By Gene G. Marcial Diomed Holdings (DIO), a small medical-device maker, is bound to become a big player in laser removal of varicose veins. So say some investors who bought shares as they fell from 4 in June to 2.59 now. The stock hit 9 in February but collapsed soon after venture capitalists took profits on shares they bought cheap as part of a private financing. Diomed's patented EndoVenous Laser Treatment has grown fast -- and should pick up with 2005's increased Medicare coverage, announced on Nov. 4, for removing varicose veins.
"Doctors will be reimbursed at $2,041 for the first vein and $437 for each additional one," says Paul Yook of Sedna Capital Management, which owns shares. Eric Sandler, of research boutique Sandler, who rates the stock a buy, has a 12-month target of 8. Diomed's Food & Drug Administration-approved procedure involves inserting a fiber-optic catheter into the faulty vein, which is then removed by laser. No anesthesia is needed. Diomed sells the laser system for $30,000, with a $300 procedure kit. It also collects a fee on each treatment.

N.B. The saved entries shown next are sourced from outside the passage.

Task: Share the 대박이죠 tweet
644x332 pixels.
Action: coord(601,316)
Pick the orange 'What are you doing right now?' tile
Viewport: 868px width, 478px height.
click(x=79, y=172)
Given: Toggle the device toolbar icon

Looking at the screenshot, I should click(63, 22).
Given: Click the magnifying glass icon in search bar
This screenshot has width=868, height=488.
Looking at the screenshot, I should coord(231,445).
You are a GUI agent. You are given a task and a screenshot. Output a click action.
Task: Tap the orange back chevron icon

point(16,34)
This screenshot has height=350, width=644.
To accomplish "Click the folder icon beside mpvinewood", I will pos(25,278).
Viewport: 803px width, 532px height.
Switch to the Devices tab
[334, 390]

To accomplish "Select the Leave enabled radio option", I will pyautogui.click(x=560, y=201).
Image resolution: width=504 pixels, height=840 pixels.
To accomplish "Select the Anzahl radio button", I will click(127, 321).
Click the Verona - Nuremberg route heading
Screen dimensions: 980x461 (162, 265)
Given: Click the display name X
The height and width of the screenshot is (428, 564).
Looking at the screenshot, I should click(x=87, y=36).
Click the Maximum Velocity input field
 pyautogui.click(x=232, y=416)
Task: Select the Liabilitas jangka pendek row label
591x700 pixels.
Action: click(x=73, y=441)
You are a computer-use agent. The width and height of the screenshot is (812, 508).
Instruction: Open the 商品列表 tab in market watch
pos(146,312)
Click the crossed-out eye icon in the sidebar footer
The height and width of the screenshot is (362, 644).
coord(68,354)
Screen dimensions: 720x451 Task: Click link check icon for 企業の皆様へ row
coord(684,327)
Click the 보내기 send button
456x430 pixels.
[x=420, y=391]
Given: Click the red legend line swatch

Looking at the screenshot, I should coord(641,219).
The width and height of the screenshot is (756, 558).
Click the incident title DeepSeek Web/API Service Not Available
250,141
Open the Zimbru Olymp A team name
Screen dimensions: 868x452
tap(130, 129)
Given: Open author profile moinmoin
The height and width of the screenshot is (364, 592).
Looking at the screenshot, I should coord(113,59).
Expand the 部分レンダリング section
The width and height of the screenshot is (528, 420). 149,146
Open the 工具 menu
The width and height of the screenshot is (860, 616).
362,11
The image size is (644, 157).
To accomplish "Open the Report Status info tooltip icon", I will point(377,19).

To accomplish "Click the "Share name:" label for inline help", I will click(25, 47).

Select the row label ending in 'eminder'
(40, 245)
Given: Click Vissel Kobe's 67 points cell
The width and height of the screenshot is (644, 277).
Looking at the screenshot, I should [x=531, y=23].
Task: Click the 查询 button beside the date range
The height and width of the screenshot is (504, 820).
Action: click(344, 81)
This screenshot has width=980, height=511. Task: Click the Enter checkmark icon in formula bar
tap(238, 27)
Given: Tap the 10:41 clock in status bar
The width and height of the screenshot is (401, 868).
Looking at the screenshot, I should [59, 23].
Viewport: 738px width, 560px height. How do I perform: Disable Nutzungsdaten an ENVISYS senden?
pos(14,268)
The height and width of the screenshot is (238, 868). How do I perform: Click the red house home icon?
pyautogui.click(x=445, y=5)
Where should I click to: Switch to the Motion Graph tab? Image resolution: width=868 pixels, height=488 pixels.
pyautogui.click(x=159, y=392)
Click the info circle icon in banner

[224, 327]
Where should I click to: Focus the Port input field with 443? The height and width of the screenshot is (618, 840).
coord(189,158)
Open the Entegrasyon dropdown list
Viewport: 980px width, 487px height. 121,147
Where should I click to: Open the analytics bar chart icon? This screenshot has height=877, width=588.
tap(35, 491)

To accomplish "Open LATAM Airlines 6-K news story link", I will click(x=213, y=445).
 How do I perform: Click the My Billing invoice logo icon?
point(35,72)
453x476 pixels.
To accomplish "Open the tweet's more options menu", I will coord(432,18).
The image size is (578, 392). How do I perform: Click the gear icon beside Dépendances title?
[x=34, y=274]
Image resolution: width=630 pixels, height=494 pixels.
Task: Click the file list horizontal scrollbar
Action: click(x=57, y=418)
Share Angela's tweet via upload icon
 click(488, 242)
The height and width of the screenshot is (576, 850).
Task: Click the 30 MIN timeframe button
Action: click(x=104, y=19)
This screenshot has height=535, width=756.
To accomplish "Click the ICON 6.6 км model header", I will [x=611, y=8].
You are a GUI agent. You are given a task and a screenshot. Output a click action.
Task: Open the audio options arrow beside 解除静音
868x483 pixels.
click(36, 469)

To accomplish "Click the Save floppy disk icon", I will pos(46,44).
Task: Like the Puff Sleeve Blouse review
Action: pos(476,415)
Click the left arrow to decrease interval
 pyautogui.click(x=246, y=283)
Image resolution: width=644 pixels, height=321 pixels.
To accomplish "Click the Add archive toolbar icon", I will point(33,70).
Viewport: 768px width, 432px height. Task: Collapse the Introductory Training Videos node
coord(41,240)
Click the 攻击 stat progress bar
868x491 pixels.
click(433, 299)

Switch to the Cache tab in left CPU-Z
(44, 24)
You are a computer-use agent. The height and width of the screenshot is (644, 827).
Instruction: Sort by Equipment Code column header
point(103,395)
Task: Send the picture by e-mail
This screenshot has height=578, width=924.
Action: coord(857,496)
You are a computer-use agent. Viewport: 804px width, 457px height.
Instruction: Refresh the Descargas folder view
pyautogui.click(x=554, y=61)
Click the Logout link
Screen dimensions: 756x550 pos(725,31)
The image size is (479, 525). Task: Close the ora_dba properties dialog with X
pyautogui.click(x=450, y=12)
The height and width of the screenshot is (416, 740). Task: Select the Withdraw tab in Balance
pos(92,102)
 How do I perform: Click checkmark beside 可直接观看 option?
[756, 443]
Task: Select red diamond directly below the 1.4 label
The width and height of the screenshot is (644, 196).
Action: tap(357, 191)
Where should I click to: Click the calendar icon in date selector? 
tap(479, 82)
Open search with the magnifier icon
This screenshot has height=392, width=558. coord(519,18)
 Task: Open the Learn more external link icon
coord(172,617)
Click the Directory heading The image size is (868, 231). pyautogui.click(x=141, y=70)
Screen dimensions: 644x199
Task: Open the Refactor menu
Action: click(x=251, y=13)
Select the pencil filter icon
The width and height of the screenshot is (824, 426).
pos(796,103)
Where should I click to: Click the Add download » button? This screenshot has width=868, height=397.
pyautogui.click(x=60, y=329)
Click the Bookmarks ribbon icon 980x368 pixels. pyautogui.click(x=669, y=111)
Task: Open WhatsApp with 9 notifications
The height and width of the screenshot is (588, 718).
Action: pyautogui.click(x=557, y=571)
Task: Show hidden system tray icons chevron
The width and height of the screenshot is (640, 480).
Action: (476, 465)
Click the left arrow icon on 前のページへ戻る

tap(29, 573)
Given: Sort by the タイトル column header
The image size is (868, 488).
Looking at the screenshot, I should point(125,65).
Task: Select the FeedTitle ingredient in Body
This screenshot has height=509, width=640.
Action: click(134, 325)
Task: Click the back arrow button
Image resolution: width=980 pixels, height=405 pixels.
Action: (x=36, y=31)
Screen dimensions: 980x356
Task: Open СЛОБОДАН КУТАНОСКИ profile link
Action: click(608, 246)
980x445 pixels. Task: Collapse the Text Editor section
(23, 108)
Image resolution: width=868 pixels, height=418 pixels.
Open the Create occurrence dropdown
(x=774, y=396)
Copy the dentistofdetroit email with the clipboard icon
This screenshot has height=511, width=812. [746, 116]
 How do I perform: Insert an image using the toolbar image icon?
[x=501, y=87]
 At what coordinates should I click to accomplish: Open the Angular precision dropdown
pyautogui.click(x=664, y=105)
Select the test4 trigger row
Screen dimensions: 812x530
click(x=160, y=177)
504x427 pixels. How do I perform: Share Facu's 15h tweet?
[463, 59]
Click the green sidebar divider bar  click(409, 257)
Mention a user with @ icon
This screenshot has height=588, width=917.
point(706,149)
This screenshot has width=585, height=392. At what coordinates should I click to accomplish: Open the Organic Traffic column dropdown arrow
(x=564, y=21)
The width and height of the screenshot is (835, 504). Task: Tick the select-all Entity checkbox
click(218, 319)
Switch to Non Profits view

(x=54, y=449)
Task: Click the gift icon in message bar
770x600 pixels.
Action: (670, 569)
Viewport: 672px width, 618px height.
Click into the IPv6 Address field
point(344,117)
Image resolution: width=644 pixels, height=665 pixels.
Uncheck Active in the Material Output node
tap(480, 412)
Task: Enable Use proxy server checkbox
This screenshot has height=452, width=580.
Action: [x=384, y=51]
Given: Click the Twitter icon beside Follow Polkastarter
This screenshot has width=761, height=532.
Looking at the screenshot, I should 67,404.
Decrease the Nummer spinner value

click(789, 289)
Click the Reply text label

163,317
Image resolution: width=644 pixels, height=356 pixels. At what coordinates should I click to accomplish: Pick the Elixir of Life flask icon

Yook figures Diomed will lose money this year and next -- but earn 60 cents a share in 2006 on sales of $42 million, vs. a forecast $25 million in 2005.
Note: Unless otherwise noted, neither the sources cited in Inside Wall Street nor their firms hold positions in the stocks under discussion. Similarly, they have no investment banking or other financial relationships with them.